Марта всмотрелась в своих детей. Да, это уж точно, она впервые видит их отсюда, с нового, другого места, с иной точки зрения, так, словно пейзаж нежности вдруг перевернулся, даже — вывернулся наизнанку, перекувырнулся, колесо сделало полный оборот. Два встревоженных, озабоченных лица, вполне возможно, очень похожих выражением на ее собственное, каким оно бывало в тех случаях, когда сын и дочь были совсем юными и когда она старалась наставить их на путь истинный, защитить, проникнутая важностью своей роли. Роли Матери. Если бы Марта не любила так сильно своих детей, то с удовольствием продлила бы их тревогу хоть на минутку, но не могла же она подвергнуть их пытке своего законного реванша за те ее тревоги, за то ее беспокойство.
— Не волнуйтесь, дорогие мои… Да, впрочем, я ведь и не хожу поздно совсем одна, как вы говорите: меня всегда провожают.
С лиц Поля и Селины исчезла тревога, уступив место явной озадаченности.
Марта обрадовалась в душе, даже опять загордилась немножко: разве не приятно, разве не сладостно поинтриговать собственных детей после стольких лет пресной и лишенной всякого вкуса жизни?
Больше ни слова. Надо сохранить тайну.
Она выдержала паузу, и молчание сделало свое дело. Тишина стала давящей, смущение достигло предела. Выход из положения нашла невестка Марты, Лиза.
— Если Бабулю провожают, я вообще не вижу, в чем тут проблема, — бросила она спасательный круг.
Марта посмотрела на невестку: ее смеющийся взгляд был достаточно красноречив. Отлично. Значит, Лиза — подруга, союзница. Хотя — чему тут удивляться, если ей так здорово удаются шоколадные пироги и не меньше — дети, пусть даже и Поль имеет кое-какое отношение к этим последним, ничего не скажешь — свою лепту и он внес, правда, самую малость…
Но тут общее внимание привлекла малышка Матильда. Она ворвалась в комнату, прыгнула к бабушке на колени и принялась размахивать перед ее глазами, словно военным трофеем, красной сафьяновой записной книжкой с позолоченной авторучкой.
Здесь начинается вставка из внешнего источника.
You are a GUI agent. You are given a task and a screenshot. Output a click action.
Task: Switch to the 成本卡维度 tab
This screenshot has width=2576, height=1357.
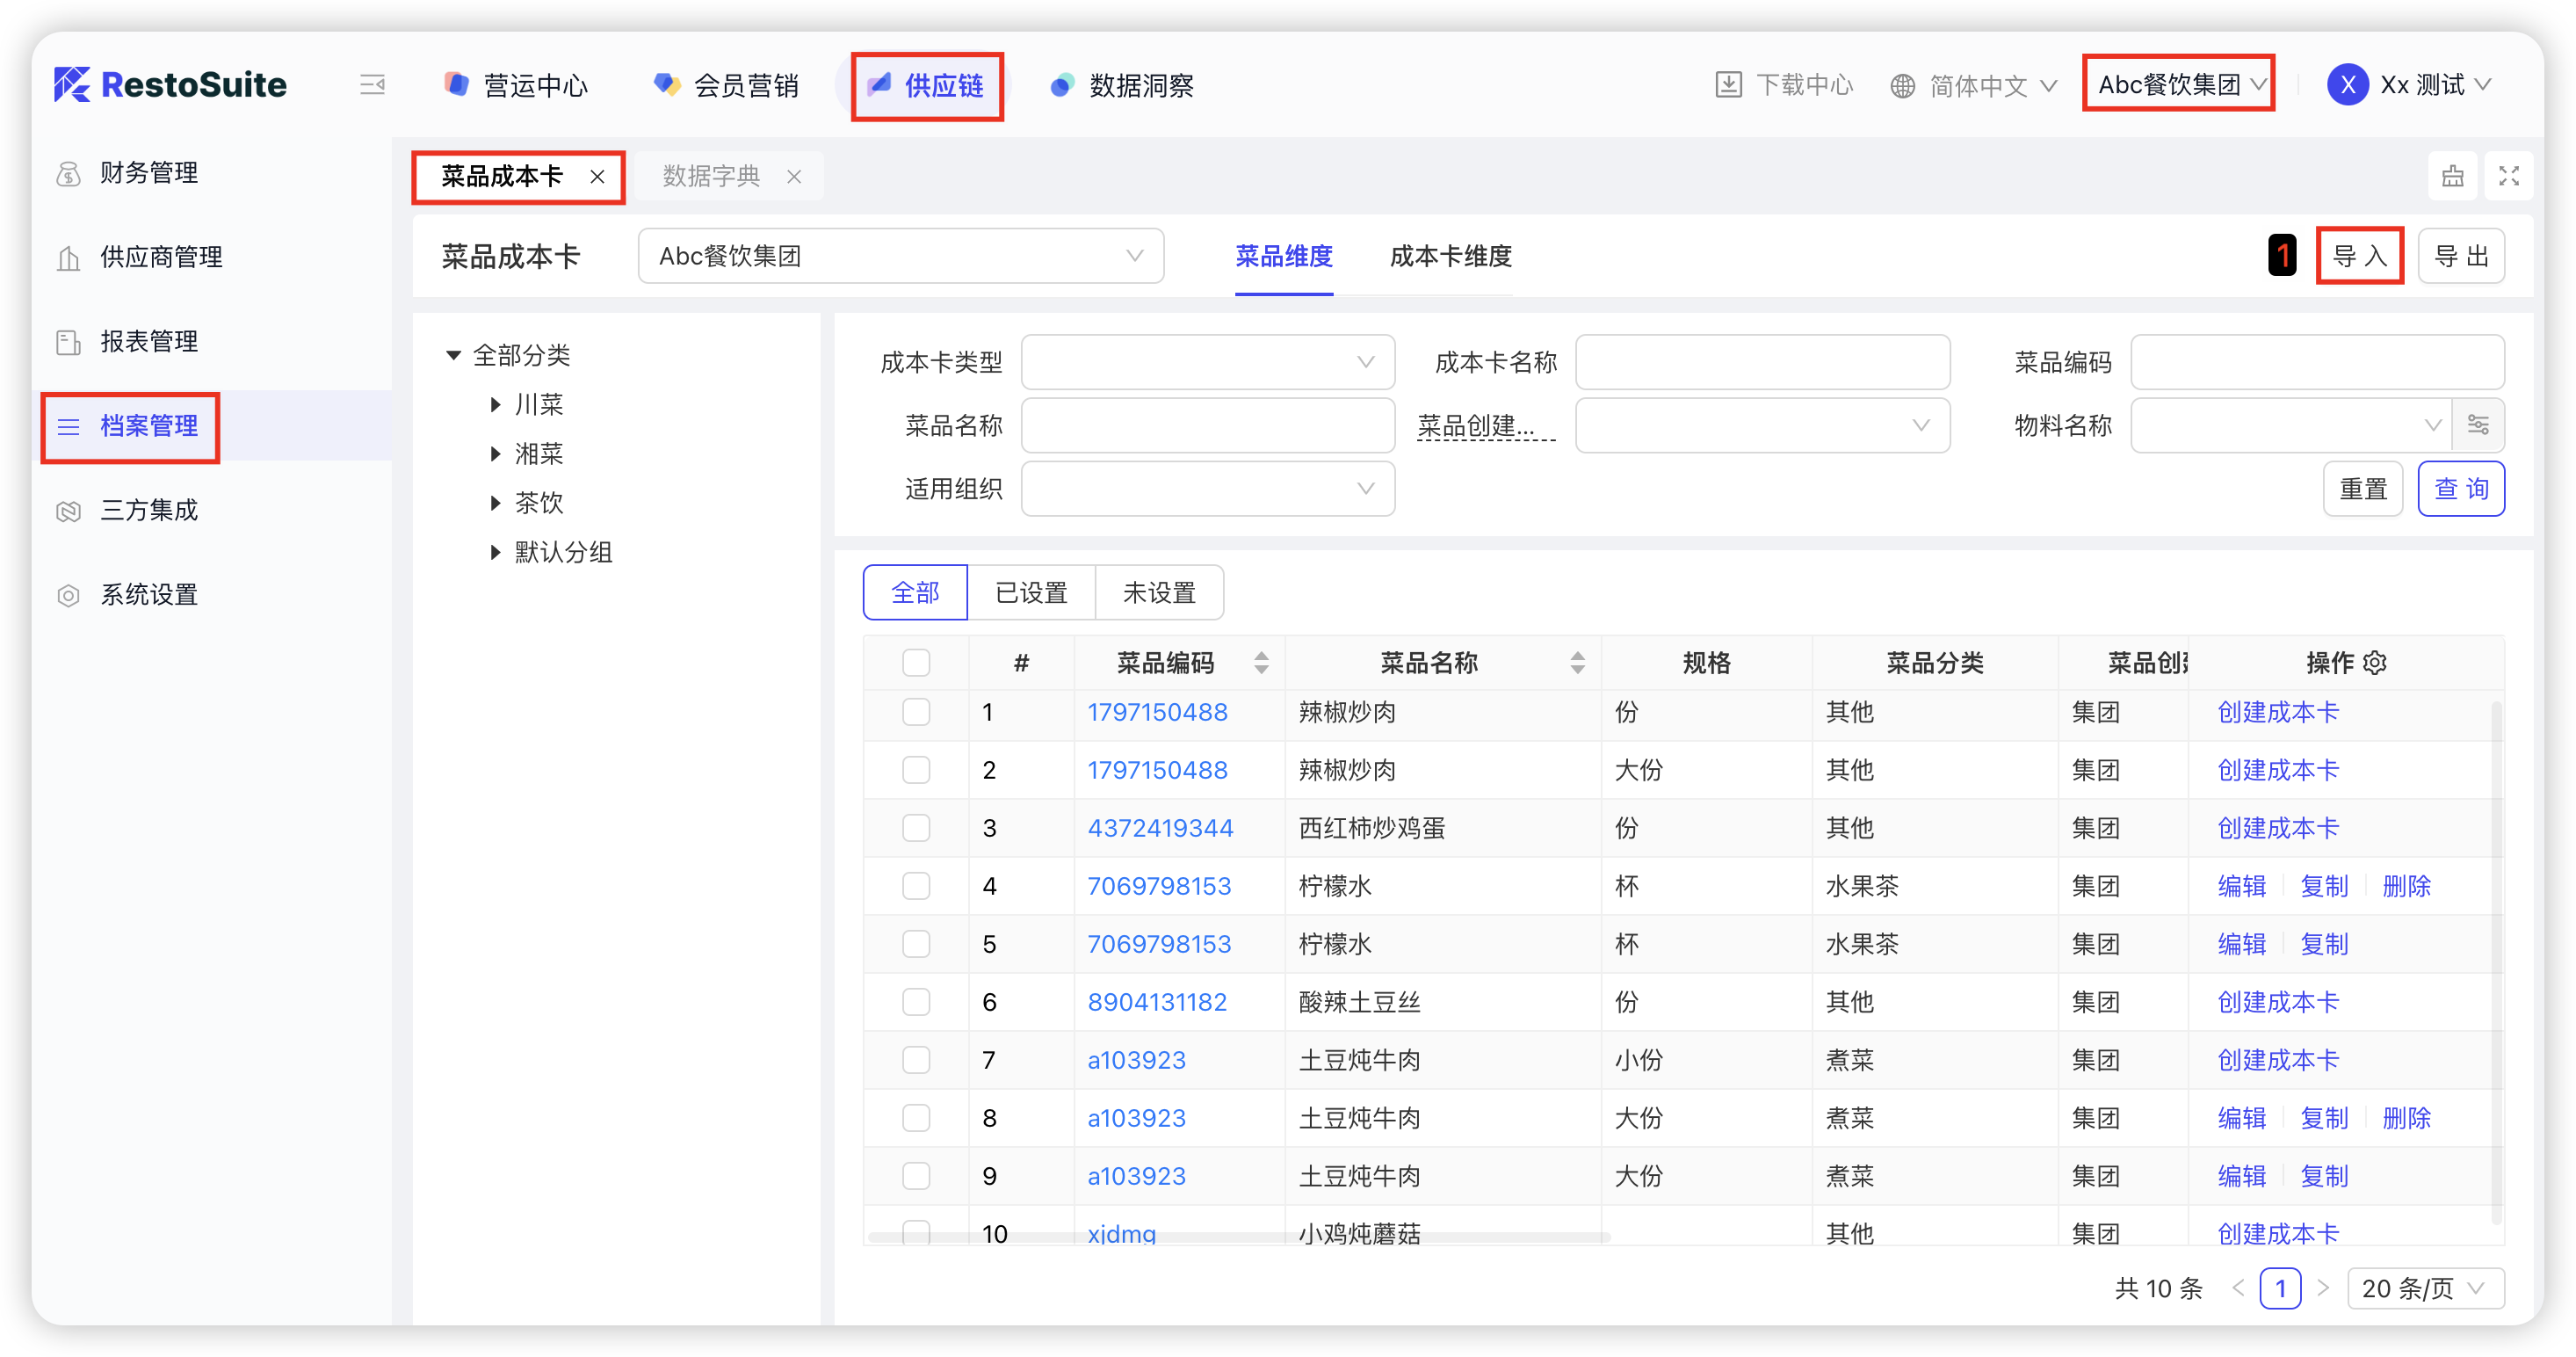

Марта почувствовала, как отчаянно забилось ее сердце: вот-вот выскочит из груди. Из-за того, что новенькой кожаной обложки касались липкие от кока-колы пальчики, а еще больше, конечно, из-за нескромности внучки, из-за того, что тайна выплыла наружу: такое ощущение, будто Матильда, выбрав самое неотразимое оружие — чистоту и простодушие, — зажала в тисках тонких пальцев саму судьбу своей бабушки.
— Ой, Бабуля, до чего же хорошенькая книжечка! Подаришь ее мне?
Марта вглядывалась в поднятое к ней нежное личико с испачканными шоколадом губами, любовалась неподражаемыми кудряшками этого ребенка, которому ни в чём никогда не было отказа, которому Марта же первая никогда ни в чем не отказывала, этому маленькому демону в ангельском обличье, готовому отблагодарить ее шоколадным поцелуем, источавшим любовь.
Ответ вырвался сам, и Марта, к огромному своему изумлению, едва узнала собственный голос:
— Нет, Матильда. Эта книжка не для тебя. И я тебе ее не подарю. Более того, ты немедленно, сию минуту положишь ее на место: туда, откуда взяла.
Девочка на минуту замерла: ей потребовалось время на то, чтобы мысленно перевести на привычный язык все произнесенное на этом новом языке, которому Бабуля еще не научила любимую внучку. Потом, так и не сказав ни слова, не протестуя, — вероятно, оценив должным образом исключительную торжественность события, — малышка спрыгнула с колен Марты, двинулась через всю комнату к двери и прошла в спальню между стоявшими будто на часах остолбеневшими двоюродными братьями.